Goal =>
Can you retype the entries below without any changes, starting with the line that contains "Turn alert audio to Off" and continuing through the last line of the entries?

Data lines =>
****************************************

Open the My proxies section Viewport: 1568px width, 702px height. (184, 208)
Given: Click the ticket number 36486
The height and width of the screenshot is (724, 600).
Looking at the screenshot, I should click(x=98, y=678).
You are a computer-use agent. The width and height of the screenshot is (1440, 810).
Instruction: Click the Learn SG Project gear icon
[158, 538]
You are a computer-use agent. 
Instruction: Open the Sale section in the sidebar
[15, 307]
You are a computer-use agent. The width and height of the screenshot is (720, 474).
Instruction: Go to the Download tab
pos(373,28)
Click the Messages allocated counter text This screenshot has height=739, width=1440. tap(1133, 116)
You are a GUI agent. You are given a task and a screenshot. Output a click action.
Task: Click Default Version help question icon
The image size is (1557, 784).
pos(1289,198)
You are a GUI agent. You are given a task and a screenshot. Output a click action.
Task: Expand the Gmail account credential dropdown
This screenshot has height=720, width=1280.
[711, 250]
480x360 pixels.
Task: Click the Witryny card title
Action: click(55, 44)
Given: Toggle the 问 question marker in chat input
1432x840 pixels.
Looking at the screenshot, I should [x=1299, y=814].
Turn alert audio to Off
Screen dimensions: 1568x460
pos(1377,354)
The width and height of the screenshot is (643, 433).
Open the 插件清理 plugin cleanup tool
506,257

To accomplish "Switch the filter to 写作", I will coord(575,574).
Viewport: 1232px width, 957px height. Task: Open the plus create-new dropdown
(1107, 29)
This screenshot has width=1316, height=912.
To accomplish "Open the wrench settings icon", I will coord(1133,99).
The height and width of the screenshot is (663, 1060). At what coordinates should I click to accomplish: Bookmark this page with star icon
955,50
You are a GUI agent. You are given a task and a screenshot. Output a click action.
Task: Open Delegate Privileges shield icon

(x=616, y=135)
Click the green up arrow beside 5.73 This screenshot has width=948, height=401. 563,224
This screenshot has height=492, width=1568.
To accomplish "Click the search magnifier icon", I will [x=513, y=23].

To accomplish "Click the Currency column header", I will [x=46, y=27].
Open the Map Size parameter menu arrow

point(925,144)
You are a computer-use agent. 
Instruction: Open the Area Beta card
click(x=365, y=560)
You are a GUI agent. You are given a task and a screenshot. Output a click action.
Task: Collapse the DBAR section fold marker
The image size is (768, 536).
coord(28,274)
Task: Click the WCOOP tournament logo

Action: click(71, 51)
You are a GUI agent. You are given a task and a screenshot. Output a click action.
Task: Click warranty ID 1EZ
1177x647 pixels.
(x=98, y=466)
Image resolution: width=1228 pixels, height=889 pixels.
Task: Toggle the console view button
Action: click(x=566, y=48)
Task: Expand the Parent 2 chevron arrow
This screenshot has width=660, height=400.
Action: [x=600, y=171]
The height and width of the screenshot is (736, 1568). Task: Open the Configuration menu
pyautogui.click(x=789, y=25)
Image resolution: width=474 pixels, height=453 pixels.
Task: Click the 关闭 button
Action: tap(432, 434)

****************************************

Full output =>
Turn alert audio to Off
Screen dimensions: 1568x460
pos(1377,354)
The width and height of the screenshot is (643, 433).
Open the 插件清理 plugin cleanup tool
506,257

To accomplish "Switch the filter to 写作", I will coord(575,574).
Viewport: 1232px width, 957px height. Task: Open the plus create-new dropdown
(1107, 29)
This screenshot has width=1316, height=912.
To accomplish "Open the wrench settings icon", I will coord(1133,99).
The height and width of the screenshot is (663, 1060). At what coordinates should I click to accomplish: Bookmark this page with star icon
955,50
You are a GUI agent. You are given a task and a screenshot. Output a click action.
Task: Open Delegate Privileges shield icon

(x=616, y=135)
Click the green up arrow beside 5.73 This screenshot has width=948, height=401. 563,224
This screenshot has height=492, width=1568.
To accomplish "Click the search magnifier icon", I will [x=513, y=23].

To accomplish "Click the Currency column header", I will [x=46, y=27].
Open the Map Size parameter menu arrow

point(925,144)
You are a computer-use agent. 
Instruction: Open the Area Beta card
click(x=365, y=560)
You are a GUI agent. You are given a task and a screenshot. Output a click action.
Task: Collapse the DBAR section fold marker
The image size is (768, 536).
coord(28,274)
Task: Click the WCOOP tournament logo

Action: click(71, 51)
You are a GUI agent. You are given a task and a screenshot. Output a click action.
Task: Click warranty ID 1EZ
1177x647 pixels.
(x=98, y=466)
Image resolution: width=1228 pixels, height=889 pixels.
Task: Toggle the console view button
Action: click(x=566, y=48)
Task: Expand the Parent 2 chevron arrow
This screenshot has width=660, height=400.
Action: [x=600, y=171]
The height and width of the screenshot is (736, 1568). Task: Open the Configuration menu
pyautogui.click(x=789, y=25)
Image resolution: width=474 pixels, height=453 pixels.
Task: Click the 关闭 button
Action: tap(432, 434)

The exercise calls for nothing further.